AKMA offer this excellent piece:
To oversimplify: If you want to elicit agreement with your thesis, you should not simply assert claims you suppose to be true (perhaps even self-evidently so), but present your reader with reasons to think that your claims are true, and that they add up to the thesis you propose. Some of your reasons may indeed strike some of your readers as self-evident, but if everything you think were equally self-evident to your reader, you wouldn’t need to persuade her of anything. If your reader disagrees with you about something, we have grounds for suspecting that she doubts a reason that you regard as sound, or that she doesn’t follow a chain of implications that you take as granted. Further, the more a writer takes for granted, the more likely he has overlooked (or deliberately elided) a fallacious inference in his own reasoning. The more carefully you write out your argument, the better you protect yourself from your own fallibility.

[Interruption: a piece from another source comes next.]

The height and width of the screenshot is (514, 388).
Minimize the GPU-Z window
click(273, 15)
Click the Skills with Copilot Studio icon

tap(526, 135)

I'm currently preparing my lectures for the presitgious Summer Camp 2006. It's a gathering of around 500+ highschool students to have fun, encounter with the Divine Spirit of YHWH, and learn more about the Christian faith. I've been given the diverse tasks of speaking on ethics, then exegesis and finally questions surrounding the validity of the Christian Worldview. In preparing, I've read Richard Hays' beautiful book: The Moral Vision of the New Testament. It's a rather painful excercise in having my cherished assumptions tested and buried by Hays exegetical [s]word. So if you want an apt example of what AKMA is referring to, see Hays' work. Not only is his discussion on method superb, but his application to the five contemporary issues he deals with [violence, divorce, homosexuality, ethinicity, and abortion] is as brilliant an analysis as one could ask for. I'm particularly impressed with his argument against abortion. For so long I had merely rehearsed the tired proof-texts of those unwilling to rigorously think through the issues and so this was a hurrican, blowing away the fog of half-understood pseudo-morality and fashionable compromise, that I had held for a time. For instance, Hays writes:As God's creatures, we are stewards who bear life in trust. To terminate a pregnancy is not only to commit an act of violence but also to assume responsibility for destroying a work of God, "from who are all things and for whom we exist" [1 Cor 8:6].There might be circumstances in which we would deem the termination of such life warranted, but the burden of proof lies heavily upon any decision to undertake such an extreme action. I shall hopefully post more on Hays comments on Divorce and Remarriage as I part ways at some junctures and the interaction in this blog-arena may provide some sparring partners who will enhance understanding on this burdened topic.